The 4th Infantry Regiment (Polish: 4 Pułk Piechoty) was an infantry unit of the Army of the Duchy of Warsaw.

== History ==
The 4th Infantry Regiment was formed mainly from recruits from the Warsaw and Płock Departments in 1806. In 1808, it was stationed in Płock. After the Galician campaign, it was reinforced with a large group of recruits from the Lublin Department, as well as several hundred Poles from Galicia who had escaped Austrian service or had been taken prisoner in 1809. The regiment also included several dozen Czechs, Hungarians, Silesians, and Germans who had been captured during the 1809 wars against the Austrian Empire.

According to the 1810 establishment, the regiment consisted of a 27-man staff and three infantry battalions, each containing six companies. The battalion staffs were supposed to have four men each, while each company was to have 136 soldiers. In total, the regiment was supposed to have 2,487 soldiers. In reality, its actual strength was somewhat lower.

During preparations for the 1812 invasion of Russia, the regiment was incorporated into the structure of the 28th Division under General Girard.

While still in Germany, Napoleon ordered a new 4th Infantry Regiment to be formed from the remnants of the 4th, 7th, and 9th Infantry Regiments, under the command of Colonel Michał Cichocki. At the beginning of July 1813, it was attached to General Jan Henryk Dąbrowski's Division.

After Napoleon's abdication, Tsar Alexander I agreed to send the Polish units back to the country. They were intended to form the basis of the Polish Army under the command of Grand Duke Constantine. On June 13, 1814, the regiment was assigned a concentration area at Radom.

== Battles ==
The regiment took part in the Napoleonic wars specifically: War of the Fourth Coalition, Austro-Polish War, French invasion of Russia and War of the Sixth Coalition.

Battles and engagements:

| Battle | Date |
|---|---|
| Siege of the Grudziądz fortress | May 1st 1807 to July 9th 1807 |
| Zatory | May 25th 1807 |
| Parsk and Nowa Wieś | June 6th 1807 |
| Popowo | June 18th 1807 |
| Puente del Almaraz | December 24th 1808 |
| Ciudad Real | March 27th 1809 |
| Talavera | July 28th 1809 |
| Almonacid | August 11th 1809 |
| Ocaña | November 19th 1809 |
| Fuengirola | October 15th 1809 |
| Monbella | December 9th 1809 |
| Albuera | May 16th 1811 |
| Berezina | November 26-29th 1812 |
| Jüterbog | September 6th 1813 |
| Leipzig | October 16-19th 1813 |

== Flag ==
The flag is made of crimson silk, measuring 43 × 42 cm. In the center is an embroidered Polish white eagle, with its beak and talons embroidered in gold thread, as well as a crown, scepter, and orb. Beneath the eagle is the inscription embroidered in gold: “Pułk 4” (“4th Regiment”).
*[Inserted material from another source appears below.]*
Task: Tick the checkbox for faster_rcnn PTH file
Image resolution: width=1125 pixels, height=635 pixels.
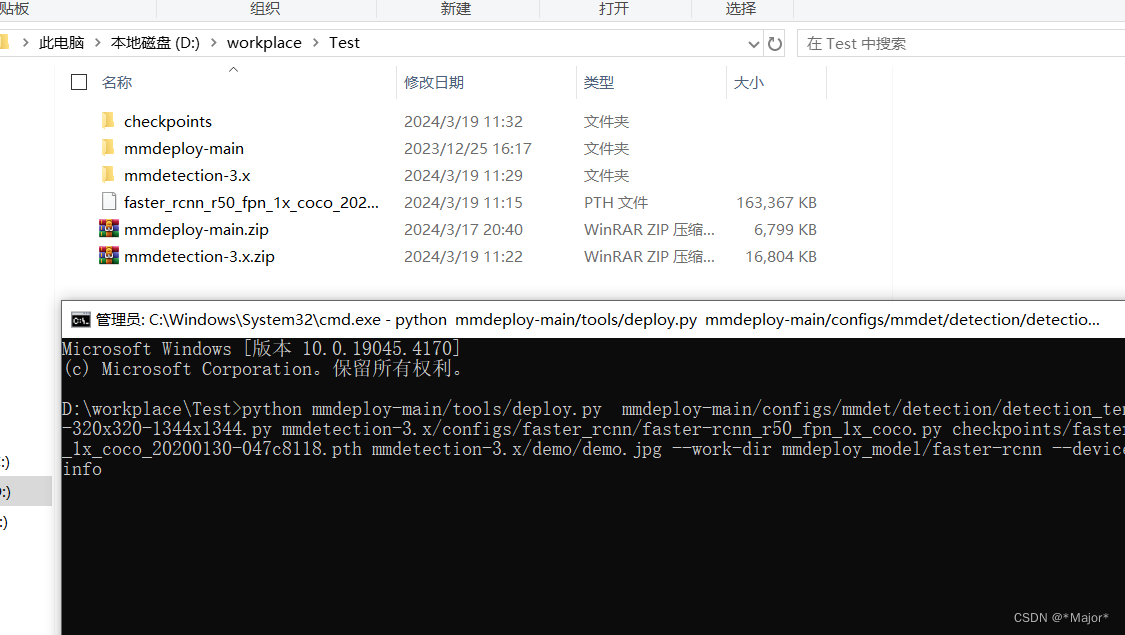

The reverse side of the flag is made of blue silk. The eagle has its head turned in the opposite direction. At the bottom is the inscription embroidered in gold: “Pułk 4.” Along the edge opposite the flagstaff is a small inscription:

“Szyte ręką Zofii Potocki Żony Pierwszego Pułkownika Regimentu.”

This approximately means:

“Sewn by the hand of Zofia Potocka, wife of the regiment’s first colonel.”

The flag has silver fringe on three sides.